Butcher and Businessman Albert (A.E.) Smith

 

 



Albert E. Smith came to the Elm Valley District with his parents and other family members in 1888. For a short while, he delivered meat throughout the country from the farm but in 1899, he established a butcher shop in Reston. Except for a short time in the early 1900's (1907-1910) when he returned to his farm, he operated his Reston butcher shop for fifty-one years.

Albert was the seventh of nine children born to James and Jane Smith (nee Duncan) who came from Lanark County, Ont., when he was 13 then.  He filed for a homestead of his own when he was 16. Besides farming, he took up the butchering trade, delivering meat from his farm and assisting a number of beef rings.  In 1899 when he was 25, he established a meat market in Reston. In the meantime, he had also developed an insurance agency, which became his major business interest.

One of A. E. Smith's personal projects was the improvement of the local cemetery. Evidently, some hasty burials during the flu epidemic of 1919-20 had aggravated disorganization at the graveyard. Smith brought strict regularity into the operation of the cemetery during his tenure as secretary-treasurer of the burial society. Headstones were straightened plots laid out precisely; records kept up-to-date. Perhaps most notably, Smith brought small spruce trees from Riding Mountain National Park and planted these where no trees grew before, giving the Reston Cemetery its distinctive appearance ever since.

The Butcher Shop

At first he used an old office, which had been used in the first years as the municipal office. He quickly turned the site into a proper butcher shop and here he operated until the fire of 1916, which destroyed much of the east side of Main Street.

He promptly set about building a new and better shop, a two story brick structure with a lean-to on the north side to house the Soon Restaurant. In June 1916, though the building was not complete, he was back there in business. 

After fifty-one years in business, Mr. Smith sold his butcher shop in 1950 but for a time continued in his insurance, which along with work in the Pipestone Municipal Council and other public duties, had more and more occupied his time as years
had gone by. It was because he always had able assistants in his shop that he was able to take time for so many public duties.

His advertisements in the Reston Recorder were always interesting and filled with philosophy. An example was, "Yes, we have a very fine town and we also have a very fine meat market — but both can be improved."

In 1908, he was advertising sirloin steaks at twelve and a half cents a pound. He also supplied the town with exotic meats for on Christmas, 1926, he was offering buffalo meat and dill
pickles to go with it.

Adapted from Trails Along the Pipestone, page 494, 601

 
A Beef Ring Building

 

In his youth in the Elm Valley district Alex would assist at a number of beef rings.

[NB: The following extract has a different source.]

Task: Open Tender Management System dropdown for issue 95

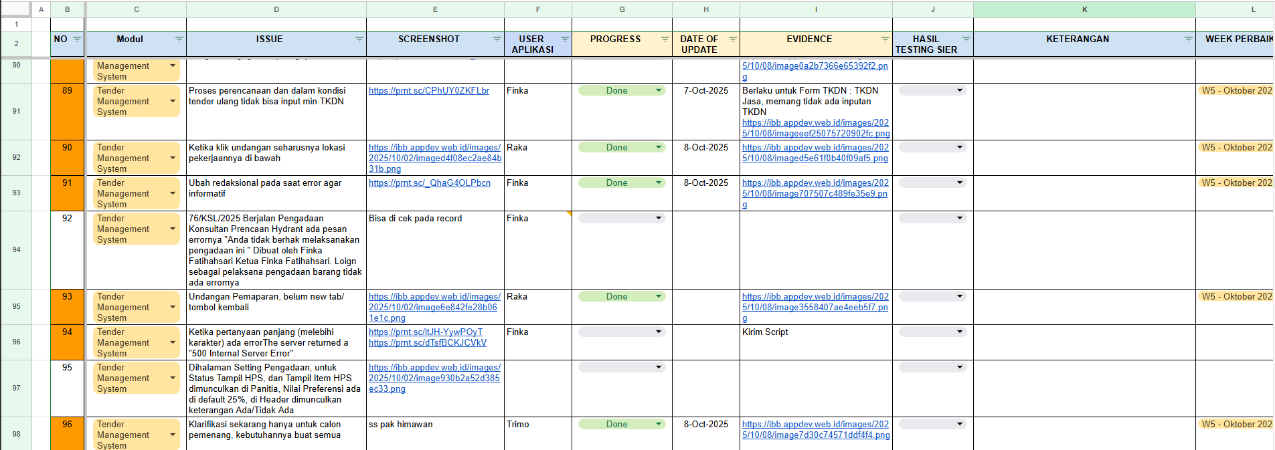Action: pos(173,378)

A beef ring facilitated the co-operative efforts of a rural community to ensure a supply of fresh beef in times before refrigerated storage was available. Each week during the summer a member of the Beef Ring supplied a steer to be kept overnight in the holding stall, killed and butchered in the compact but ingeniously equipped main room and then shared. Essentially a small slaughterhouse, like this structure in Gilbert Plains, completed in 1923, the utilitarian building thus belies its internal inventiveness: like the inclusion of a holding stall separate from the killing floor, the large wooden built-in hoist for lifting the carcass, a metal ring embedded in the concrete floor to secure the animal before slaughter, and the row of large nails along two walls, each numbered, where the members’ portions of beef were placed in sugar sacks.

Beef rings played an important role in rural food supply until the advent of home freezers and locker plants in the1940’s.